AOL Time Warner spokesman John Buckley says Netscape filed a private antitrust suit against Microsoft now because the company determined it was better to file before the judge hearing the federal case ruled on potential remedies against Microsoft. The Netscape suit is not a surprise, said Spencer Waller, a law professor at Loyola University Chicago.
"I think it strongly suggests they (Netscape) believe the (proposed) settlement will not restore competition in the market, that it's not enough for their needs," said Waller.
Waller said that while Netscape will gain tremendous benefits from having had the Justice Department suit handle a great deal of the expensive discovery in the case, the federal case still leaves it with a lot of legal work to do on its own.
"Their (Netscape's) case is about proving damages and nothing in the government case dealt with that," said Waller. "This isn't a total free ride."
Waller wouldn't even estimate the amount of damages that Netscape could seek. He pointed to an $1.8 billion decision that a long-distance provider won against AT&T 20 years ago, but that amount was later reduced on appeal.
"I'm presuming it would be a staggeringly high number," he said of Netscape's potential damages.
The resources that both AOL and Microsoft bring to the suit make the civil action a "clash of titans," said Steve Axxin, a prominent antitrust attorney.
"What's important is that you now have an extraordinarily well-heeled plaintiff that's inherited Netscape and has the will to fight this," said Axxin. "This is a battle of the media titans that has been looming for some time."
But University of Baltimore Law Professor Robert Lande said that the decision to file the suit could not have been an easy one for AOL, despite its deep pockets.
"It's a multiyear battle that will take tens of millions of dollars," said Lande. "Any time you file a suit like this it's a declaration of war. The question is if you're AOL, do you want to declare war on Microsoft? Apparently they did."
Lande said that Netscape's case differs from the government case in that it is again pursuing some issues that the government dropped along the way.

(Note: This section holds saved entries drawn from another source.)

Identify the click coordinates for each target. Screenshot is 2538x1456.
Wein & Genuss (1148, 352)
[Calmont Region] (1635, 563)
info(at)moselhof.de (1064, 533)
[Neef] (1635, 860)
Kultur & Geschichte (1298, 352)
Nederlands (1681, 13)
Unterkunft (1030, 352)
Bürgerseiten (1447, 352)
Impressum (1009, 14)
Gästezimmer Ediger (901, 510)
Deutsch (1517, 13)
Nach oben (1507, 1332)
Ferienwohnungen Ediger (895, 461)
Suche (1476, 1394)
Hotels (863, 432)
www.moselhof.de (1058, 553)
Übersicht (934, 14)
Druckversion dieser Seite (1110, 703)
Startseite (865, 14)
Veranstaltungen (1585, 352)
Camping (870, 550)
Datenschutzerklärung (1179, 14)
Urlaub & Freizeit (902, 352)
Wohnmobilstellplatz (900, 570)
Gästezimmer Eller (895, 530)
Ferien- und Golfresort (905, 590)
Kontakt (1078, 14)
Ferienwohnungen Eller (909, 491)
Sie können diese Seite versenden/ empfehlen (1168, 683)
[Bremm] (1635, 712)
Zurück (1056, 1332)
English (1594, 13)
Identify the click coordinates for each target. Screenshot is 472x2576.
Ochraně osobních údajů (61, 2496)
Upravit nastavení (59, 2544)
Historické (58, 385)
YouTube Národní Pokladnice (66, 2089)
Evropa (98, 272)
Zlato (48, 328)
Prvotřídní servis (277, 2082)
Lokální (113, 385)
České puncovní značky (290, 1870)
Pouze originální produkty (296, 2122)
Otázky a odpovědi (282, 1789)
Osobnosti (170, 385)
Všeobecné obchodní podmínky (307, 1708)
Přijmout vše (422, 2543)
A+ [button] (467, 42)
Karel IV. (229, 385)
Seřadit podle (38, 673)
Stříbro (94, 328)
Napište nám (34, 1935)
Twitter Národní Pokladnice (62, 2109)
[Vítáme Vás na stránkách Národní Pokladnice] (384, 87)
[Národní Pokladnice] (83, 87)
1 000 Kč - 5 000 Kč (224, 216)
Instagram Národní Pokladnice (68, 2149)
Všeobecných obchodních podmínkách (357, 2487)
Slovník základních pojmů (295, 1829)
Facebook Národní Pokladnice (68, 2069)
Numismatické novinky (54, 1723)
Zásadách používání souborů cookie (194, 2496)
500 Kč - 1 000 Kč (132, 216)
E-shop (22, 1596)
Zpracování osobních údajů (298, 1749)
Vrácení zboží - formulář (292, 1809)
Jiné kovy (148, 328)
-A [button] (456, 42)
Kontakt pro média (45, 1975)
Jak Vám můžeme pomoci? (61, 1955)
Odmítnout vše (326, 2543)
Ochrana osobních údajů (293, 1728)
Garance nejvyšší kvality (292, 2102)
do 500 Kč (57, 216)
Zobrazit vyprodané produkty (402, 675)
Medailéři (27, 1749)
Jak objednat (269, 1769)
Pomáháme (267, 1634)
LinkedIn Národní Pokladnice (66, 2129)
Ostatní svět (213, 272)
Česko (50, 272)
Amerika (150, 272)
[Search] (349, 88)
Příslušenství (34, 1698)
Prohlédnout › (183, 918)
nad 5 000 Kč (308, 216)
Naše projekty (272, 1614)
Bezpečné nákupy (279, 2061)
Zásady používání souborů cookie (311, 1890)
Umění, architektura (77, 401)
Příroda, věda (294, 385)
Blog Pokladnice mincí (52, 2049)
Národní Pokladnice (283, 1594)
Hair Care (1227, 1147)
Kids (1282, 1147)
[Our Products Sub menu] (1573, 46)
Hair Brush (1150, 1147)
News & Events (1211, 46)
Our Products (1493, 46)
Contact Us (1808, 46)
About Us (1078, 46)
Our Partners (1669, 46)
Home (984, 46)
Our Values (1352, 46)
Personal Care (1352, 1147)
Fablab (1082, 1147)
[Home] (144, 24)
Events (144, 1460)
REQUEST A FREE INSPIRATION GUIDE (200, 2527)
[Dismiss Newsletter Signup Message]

But Lande said the Netscape's case is strengthened by the fact that Microsoft's Internet Explorer's share of the browser market has grown significantly during the last two years ago. Lande said that in November 1999, Judge Thomas Penfield Jackson found that while Microsoft had improperly used its dominance of the PC operating system market to grab a 60 percent share of the browser market, IE did not yet dominate the browser market. Lande said that today IE clearly does dominate the browser market.
Besides the antitrust case, Microsoft also is trying to conclude a price-fixing class-action suit filed by more than100 plaintiffs who charged the company used its market dominance to charge unfair prices for its Windows operating system software. A proposed settlement in that case was rejected by the federal judge hearing that case earlier this month.
Netscape created the first widely-used browser used by consumers to view Internet web sites. It dominated that market until Microsoft introduced its Internet Explorer browser, which became part of its Windows operating system. That inclusion of a browser in the Microsoft operating system was one of the key points argued about in the Justice Department case against Microsoft.
Netscape agreed to be purchased by AOL for $4.2 billion in November 1998, at the time that the Justice Department case against Microsoft was already well underway.
Shares of Microsoft were unchanged in after-hours trading, after losing $1.64 to close regular-hours trading at $64.46 Tuesday. Shares of AOL lost 15 cents to $28.25 in after-hours trading, following a drop of $1.18 in regular-hours trading on Tuesday.